Challenge
Reproduce the data starting at the line containing "The image size is (609, 987)." and ending at the line containing "I will coord(1165,44).", swapping "traveler" for "passenger" and leaving everything else unchanged.

Material
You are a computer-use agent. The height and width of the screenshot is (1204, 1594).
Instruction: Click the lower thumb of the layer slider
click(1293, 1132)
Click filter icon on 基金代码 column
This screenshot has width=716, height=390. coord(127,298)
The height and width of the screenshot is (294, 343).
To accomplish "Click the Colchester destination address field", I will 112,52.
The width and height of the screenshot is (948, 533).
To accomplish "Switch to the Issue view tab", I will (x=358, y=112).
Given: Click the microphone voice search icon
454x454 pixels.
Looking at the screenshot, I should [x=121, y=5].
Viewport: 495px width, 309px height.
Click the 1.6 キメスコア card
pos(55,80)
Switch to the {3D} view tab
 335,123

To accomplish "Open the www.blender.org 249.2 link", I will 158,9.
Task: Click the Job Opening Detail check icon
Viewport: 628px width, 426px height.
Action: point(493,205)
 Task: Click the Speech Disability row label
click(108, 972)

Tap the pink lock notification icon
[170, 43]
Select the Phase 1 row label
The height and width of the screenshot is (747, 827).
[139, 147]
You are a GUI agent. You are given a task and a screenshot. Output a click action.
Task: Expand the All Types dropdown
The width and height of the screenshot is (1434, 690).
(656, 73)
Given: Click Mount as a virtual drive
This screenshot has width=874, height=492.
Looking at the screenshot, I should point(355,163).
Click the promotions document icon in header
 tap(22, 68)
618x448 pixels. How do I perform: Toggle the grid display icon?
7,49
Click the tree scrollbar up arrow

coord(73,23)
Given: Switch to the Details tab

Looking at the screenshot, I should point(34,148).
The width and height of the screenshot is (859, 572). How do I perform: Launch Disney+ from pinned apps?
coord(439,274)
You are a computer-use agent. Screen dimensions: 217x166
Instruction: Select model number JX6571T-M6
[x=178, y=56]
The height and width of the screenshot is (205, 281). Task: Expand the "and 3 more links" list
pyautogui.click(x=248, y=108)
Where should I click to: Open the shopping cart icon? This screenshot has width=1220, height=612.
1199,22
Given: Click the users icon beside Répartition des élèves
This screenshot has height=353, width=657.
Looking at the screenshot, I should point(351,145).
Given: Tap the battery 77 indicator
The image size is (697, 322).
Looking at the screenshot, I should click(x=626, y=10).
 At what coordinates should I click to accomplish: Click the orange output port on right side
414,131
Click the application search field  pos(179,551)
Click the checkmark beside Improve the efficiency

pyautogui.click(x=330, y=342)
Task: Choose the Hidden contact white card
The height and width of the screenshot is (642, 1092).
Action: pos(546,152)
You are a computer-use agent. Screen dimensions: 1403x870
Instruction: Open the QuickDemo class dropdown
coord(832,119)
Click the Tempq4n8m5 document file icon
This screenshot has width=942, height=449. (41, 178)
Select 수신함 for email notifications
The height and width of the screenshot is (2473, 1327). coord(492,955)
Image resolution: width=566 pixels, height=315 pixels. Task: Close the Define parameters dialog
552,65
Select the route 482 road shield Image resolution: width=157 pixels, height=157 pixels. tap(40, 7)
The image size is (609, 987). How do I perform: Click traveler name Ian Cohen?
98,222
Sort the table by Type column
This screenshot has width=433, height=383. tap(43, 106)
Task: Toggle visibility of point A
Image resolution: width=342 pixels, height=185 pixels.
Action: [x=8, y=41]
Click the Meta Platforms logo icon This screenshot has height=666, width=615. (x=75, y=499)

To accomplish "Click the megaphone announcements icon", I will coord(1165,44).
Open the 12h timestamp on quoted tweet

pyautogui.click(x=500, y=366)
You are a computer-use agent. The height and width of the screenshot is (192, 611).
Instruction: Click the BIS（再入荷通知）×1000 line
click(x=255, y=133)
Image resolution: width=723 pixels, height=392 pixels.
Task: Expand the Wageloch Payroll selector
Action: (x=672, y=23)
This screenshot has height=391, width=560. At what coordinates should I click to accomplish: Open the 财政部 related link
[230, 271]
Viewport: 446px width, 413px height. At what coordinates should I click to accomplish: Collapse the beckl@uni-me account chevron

Written response
The image size is (609, 987). How do I perform: Click passenger name Ian Cohen?
98,222
Sort the table by Type column
This screenshot has width=433, height=383. tap(43, 106)
Task: Toggle visibility of point A
Image resolution: width=342 pixels, height=185 pixels.
Action: [x=8, y=41]
Click the Meta Platforms logo icon This screenshot has height=666, width=615. (x=75, y=499)

To accomplish "Click the megaphone announcements icon", I will coord(1165,44).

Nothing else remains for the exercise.